Valuation Discounts Narrowing: How Far Can This Theme Go?
This is the question currently top of mind for investors.
A year ago, European HALO stocks traded at a 35% discount in price-to-earnings multiples compared to light-asset companies. According to Goldman Sachs' Jaisson, this discount has now largely disappeared.
But Jaisson remains optimistic. He believes earnings growth will drive the next phase: "The gap in earnings-per-share growth continues to widen, and HALO stocks delivered strong results in the latest earnings season. Market focus is shifting to Q1 earnings, early signs are positive, and improved corporate guidance is driving upward revisions in consensus estimates."
However, not everyone agrees. Patrick Kaser of Brandywine Global stated: "I broadly agree with the HALO logic, but at this point in time, I believe it is no longer an investable theme with an attractive risk-reward profile."
Deeper Narratives: Deglobalization and "Scarcity"
Behind the HALO theme lies an even broader macroeconomic narrative.
Julien Albertini, portfolio manager of the First Eagle Global Value Fund with $72 billion in assets under management, argues that U.S. equities no longer provide "effective exposure to the real economy." He notes that corporate investment spending as a percentage of cash flow has fallen from 65%-70% in the early 1990s to below 40% this decade.
"This marks the end of 'Pax Americana,'" Albertini said. "Europe now needs strategic autonomy—energy security, defense, supply chain resilience. This affects inflation, fiscal deficits, and ultimately influences equity portfolio selection."
For him, the core issue is "scarcity": Does the company offer products or services that others do not?
Sebastian Raedler, head of European equity strategy at Bank of America, approaches the issue from another angle. He warns that as "agentic AI" rapidly spreads in China—where AI robots automatically perform searches, purchases, and other consumer behaviors—Western economies may face a similar oversupply dilemma, ultimately leading to a contraction in consumer demand.

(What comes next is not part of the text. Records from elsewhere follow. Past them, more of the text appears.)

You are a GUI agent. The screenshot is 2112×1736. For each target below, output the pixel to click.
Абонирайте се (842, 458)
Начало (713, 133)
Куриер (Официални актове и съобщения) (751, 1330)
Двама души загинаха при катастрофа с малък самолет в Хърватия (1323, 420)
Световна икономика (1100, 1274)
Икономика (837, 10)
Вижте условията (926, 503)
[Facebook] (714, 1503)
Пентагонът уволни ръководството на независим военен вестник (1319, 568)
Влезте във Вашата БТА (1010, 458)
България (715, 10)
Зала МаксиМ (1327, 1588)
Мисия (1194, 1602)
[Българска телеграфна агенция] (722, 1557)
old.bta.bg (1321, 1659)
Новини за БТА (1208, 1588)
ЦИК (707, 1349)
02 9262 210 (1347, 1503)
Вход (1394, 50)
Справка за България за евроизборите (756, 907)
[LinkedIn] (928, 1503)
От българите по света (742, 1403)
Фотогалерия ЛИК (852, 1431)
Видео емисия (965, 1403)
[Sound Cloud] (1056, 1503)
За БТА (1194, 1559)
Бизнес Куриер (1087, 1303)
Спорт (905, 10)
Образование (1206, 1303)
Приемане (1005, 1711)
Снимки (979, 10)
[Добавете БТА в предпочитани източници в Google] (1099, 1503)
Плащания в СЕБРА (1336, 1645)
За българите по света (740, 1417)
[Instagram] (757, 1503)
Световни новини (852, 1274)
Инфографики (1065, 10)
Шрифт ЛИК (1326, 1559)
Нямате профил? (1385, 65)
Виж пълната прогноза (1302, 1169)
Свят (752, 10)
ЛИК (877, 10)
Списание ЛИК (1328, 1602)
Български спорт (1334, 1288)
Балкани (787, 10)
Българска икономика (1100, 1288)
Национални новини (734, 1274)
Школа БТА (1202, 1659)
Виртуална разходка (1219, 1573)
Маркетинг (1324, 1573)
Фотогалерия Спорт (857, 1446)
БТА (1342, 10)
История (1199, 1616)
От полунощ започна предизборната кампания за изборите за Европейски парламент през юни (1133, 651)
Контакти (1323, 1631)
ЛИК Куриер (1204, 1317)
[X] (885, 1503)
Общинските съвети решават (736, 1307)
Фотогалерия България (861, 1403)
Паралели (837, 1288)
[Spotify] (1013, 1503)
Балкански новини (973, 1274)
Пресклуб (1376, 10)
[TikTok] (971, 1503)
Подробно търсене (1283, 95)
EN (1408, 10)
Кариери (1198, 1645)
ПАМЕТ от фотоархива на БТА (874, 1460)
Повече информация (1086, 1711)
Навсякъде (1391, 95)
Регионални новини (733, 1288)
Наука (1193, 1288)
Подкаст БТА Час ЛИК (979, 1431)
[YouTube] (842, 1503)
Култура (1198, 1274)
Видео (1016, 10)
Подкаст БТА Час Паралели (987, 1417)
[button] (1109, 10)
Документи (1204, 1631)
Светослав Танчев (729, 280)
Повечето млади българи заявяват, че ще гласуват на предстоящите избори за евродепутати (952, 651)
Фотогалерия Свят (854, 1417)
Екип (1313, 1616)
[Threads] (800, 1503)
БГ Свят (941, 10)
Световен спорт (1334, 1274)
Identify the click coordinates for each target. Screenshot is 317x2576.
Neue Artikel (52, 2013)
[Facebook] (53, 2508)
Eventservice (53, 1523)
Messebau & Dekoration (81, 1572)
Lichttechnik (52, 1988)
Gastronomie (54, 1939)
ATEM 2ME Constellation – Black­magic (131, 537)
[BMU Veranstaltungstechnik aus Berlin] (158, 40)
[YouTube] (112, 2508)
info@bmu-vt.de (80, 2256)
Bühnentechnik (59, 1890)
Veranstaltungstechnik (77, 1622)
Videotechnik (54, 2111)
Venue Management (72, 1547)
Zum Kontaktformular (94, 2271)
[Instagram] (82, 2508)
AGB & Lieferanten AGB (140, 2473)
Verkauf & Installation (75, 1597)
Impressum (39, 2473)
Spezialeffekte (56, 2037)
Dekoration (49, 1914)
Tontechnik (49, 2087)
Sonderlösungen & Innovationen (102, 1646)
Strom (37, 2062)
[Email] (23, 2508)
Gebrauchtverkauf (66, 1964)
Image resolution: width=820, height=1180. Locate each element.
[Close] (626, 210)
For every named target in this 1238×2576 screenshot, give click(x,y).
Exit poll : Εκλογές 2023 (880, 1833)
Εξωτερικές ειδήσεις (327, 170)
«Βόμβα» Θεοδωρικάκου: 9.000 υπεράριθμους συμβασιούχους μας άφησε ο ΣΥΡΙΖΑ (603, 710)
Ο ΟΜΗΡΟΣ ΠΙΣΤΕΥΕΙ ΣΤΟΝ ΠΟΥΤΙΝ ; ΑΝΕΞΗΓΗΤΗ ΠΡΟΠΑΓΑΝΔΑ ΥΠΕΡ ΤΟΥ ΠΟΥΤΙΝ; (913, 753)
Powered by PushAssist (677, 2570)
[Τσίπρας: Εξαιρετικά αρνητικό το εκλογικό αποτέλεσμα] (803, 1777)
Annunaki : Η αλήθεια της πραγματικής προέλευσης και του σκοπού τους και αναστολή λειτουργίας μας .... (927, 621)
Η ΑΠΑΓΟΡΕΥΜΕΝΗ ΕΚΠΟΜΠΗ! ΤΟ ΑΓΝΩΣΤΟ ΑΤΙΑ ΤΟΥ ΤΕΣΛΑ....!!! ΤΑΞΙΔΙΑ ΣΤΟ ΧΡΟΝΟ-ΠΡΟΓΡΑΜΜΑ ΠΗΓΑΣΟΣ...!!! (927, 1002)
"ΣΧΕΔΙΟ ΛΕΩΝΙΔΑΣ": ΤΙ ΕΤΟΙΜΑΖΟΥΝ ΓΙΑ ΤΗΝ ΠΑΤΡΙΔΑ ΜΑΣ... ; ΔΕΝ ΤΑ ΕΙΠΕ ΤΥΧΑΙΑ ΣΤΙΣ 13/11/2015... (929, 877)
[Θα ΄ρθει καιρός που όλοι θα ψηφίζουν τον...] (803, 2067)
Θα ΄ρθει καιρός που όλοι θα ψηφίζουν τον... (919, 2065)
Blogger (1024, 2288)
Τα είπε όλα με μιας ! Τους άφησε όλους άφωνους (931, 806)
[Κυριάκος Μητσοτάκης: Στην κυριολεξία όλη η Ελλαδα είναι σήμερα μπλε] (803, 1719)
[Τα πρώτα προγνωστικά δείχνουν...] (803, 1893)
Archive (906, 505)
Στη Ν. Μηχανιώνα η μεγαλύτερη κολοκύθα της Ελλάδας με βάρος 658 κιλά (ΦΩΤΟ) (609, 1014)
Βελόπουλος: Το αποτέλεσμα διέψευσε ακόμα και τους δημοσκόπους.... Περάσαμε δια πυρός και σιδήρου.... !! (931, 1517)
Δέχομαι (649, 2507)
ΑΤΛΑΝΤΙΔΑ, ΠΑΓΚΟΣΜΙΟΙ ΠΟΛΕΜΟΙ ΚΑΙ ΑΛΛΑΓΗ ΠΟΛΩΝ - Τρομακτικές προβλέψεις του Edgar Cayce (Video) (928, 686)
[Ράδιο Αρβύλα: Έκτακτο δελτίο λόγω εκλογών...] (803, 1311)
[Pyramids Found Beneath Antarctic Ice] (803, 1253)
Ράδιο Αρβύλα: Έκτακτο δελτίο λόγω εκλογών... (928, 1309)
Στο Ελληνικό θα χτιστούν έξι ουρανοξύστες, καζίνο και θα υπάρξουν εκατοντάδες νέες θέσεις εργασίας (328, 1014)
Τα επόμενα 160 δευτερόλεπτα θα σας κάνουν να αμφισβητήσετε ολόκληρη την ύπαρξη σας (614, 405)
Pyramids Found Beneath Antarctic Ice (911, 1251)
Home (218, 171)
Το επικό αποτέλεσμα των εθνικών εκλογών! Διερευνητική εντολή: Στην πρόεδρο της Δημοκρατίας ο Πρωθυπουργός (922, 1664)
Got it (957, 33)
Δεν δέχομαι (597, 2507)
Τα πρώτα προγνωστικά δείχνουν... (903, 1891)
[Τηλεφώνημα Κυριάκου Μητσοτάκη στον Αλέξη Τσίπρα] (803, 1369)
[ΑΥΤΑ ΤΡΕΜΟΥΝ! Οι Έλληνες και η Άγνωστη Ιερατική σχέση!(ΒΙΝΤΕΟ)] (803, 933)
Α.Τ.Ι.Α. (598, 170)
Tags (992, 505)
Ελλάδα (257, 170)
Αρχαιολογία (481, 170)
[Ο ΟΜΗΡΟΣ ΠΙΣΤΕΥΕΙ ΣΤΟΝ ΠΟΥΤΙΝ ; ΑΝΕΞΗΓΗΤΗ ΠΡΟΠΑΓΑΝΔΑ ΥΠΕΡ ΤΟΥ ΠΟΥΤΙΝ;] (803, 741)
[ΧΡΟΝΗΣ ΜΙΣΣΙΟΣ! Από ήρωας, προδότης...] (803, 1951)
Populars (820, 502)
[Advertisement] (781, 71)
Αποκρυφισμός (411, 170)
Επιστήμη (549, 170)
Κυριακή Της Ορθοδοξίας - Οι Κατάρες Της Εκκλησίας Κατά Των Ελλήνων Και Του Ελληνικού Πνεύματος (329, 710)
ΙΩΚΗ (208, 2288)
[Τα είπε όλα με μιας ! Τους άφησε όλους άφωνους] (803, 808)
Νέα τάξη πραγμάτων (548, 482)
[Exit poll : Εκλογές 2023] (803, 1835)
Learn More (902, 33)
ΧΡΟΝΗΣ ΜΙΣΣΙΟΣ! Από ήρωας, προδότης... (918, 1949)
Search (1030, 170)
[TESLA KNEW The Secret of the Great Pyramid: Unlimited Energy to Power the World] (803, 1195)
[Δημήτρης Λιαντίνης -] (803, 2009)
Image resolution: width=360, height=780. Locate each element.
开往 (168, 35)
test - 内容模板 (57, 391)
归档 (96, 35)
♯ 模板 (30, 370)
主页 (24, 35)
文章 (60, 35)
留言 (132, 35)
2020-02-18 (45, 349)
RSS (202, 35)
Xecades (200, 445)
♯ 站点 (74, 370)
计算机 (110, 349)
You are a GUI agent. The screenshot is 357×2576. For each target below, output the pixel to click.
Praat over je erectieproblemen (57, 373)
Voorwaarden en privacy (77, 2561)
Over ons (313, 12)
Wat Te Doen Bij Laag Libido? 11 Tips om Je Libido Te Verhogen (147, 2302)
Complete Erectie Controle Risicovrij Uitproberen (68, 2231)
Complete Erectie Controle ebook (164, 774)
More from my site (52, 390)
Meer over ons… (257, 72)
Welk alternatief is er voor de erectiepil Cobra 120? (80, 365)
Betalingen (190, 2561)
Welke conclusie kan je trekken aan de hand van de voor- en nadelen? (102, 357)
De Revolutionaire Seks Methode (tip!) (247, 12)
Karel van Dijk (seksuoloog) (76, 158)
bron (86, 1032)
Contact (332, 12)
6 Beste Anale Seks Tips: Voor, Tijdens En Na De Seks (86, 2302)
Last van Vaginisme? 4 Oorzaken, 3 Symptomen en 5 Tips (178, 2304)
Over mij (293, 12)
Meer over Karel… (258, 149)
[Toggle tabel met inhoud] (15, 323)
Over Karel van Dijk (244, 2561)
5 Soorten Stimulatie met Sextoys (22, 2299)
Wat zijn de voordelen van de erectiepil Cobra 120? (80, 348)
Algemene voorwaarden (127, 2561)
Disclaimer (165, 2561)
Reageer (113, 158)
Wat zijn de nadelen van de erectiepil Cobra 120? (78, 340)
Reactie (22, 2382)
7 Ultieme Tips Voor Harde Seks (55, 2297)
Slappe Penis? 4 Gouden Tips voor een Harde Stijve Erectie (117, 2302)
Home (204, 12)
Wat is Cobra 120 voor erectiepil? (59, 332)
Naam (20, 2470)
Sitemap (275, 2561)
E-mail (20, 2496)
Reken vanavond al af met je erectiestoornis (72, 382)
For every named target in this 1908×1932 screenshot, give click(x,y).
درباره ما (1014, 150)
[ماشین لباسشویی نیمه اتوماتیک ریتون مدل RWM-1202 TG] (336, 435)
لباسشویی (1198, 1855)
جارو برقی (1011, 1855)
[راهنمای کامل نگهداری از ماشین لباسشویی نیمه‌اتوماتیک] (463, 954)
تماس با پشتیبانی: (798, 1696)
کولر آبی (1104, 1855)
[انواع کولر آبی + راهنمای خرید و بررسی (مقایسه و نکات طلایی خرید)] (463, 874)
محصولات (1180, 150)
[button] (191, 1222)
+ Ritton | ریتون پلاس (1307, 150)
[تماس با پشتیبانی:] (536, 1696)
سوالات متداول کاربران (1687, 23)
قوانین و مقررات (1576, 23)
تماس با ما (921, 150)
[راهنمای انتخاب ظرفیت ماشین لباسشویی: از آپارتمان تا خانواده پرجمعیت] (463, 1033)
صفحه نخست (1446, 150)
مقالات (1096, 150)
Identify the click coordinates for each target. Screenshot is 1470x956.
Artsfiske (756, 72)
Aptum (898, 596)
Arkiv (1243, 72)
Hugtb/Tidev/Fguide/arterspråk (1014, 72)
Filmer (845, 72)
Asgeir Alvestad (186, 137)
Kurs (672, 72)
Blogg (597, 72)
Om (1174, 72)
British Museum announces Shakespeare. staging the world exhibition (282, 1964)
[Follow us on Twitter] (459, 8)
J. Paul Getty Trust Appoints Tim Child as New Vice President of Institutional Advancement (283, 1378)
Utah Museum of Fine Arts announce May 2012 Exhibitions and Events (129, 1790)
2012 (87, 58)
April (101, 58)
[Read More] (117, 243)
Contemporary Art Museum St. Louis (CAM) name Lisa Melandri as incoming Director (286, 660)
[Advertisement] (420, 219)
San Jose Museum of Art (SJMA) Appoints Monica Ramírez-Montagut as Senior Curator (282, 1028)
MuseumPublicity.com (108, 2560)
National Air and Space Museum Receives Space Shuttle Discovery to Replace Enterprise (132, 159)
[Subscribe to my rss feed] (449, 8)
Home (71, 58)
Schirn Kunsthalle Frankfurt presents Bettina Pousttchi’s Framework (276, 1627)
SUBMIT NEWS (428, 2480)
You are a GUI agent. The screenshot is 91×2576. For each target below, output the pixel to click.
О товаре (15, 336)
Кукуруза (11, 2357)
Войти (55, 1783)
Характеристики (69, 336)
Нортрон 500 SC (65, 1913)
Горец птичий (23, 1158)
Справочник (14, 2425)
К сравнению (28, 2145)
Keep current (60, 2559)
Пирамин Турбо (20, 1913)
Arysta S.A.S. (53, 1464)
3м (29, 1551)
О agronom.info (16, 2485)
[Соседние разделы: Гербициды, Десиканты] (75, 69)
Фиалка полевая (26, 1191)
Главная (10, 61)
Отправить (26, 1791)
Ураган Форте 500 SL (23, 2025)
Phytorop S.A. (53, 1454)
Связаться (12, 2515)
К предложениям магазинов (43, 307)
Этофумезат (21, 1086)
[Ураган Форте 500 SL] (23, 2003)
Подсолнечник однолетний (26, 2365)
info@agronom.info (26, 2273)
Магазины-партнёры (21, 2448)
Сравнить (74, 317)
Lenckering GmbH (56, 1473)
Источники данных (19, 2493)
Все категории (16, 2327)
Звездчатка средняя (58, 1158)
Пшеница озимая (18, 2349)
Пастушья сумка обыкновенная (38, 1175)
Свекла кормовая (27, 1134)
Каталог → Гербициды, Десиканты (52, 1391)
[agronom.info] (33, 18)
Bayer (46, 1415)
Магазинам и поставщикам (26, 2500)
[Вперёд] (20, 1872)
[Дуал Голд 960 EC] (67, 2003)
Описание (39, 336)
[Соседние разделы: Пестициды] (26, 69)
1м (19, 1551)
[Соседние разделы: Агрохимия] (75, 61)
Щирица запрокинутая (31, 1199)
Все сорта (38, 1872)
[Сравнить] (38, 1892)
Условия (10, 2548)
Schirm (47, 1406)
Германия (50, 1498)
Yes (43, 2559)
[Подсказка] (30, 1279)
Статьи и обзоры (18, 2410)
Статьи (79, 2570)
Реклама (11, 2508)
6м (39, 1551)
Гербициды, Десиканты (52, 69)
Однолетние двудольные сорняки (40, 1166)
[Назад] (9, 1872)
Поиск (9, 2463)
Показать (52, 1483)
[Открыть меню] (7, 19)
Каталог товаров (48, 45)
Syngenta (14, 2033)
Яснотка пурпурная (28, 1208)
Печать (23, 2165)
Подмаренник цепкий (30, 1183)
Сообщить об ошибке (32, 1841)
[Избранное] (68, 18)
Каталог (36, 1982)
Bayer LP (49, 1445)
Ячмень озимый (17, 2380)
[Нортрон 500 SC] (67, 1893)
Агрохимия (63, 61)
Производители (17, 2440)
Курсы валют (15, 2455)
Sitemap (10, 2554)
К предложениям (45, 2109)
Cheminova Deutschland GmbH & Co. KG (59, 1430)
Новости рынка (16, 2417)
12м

"Trade surpluses mean 'free-riding' on other nations' final demand," Raedler said. "This is precisely where the HALO theme comes into play—the market needs business models with shorter terminal value horizons." In other words, companies that generate profits in the near term rather than relying on distant future profit promises.
A New Factor or Old Wine in a New Bottle?
Some have likened HALO to the "New Economy vs. Old Economy" narrative of the 1990s tech bubble—when value stocks were trampled by growth stocks, and now the roles have reversed.
Brown disagrees. He emphasizes that HALO is not simply a "return to old economy," as the theme also includes technology companies with sustained high-intensity investment, such as semiconductor firms.
His assessment is more definitive: "I believe this represents the birth of a new investment factor in the AI era. Before buying a company, investors must consider how 'HALO' it is."
Alec Cutler, portfolio manager of Orbis Global Balanced Fund, adds a geopolitical perspective: he favors companies reflecting the trend of "fundamental demand and global shift toward national interests," specifically pointing to energy, utilities, and heavy industry—rather than the luxury sector, which also suffered heavily over the past year.
Albertini of First Eagle sees opportunities for active management: "We are seeing broader differentiation across sectors and regions, which is very exciting for active fund managers."
The Financial Times concludes that, in the long run, investor acceptance of the HALO theme requires two conditions:
First, individual stock valuations must not diverge significantly from earnings growth; second, the threat of AI disruption must continue to suppress companies lacking heavy-asset "moats."
Ultimately, over the past year, stock investors have been actively seeking undervalued opportunities in the market—whether or not they carry the "HALO" label. This shift from an AI-driven one-way bull market to diversified rotation itself serves as a signal.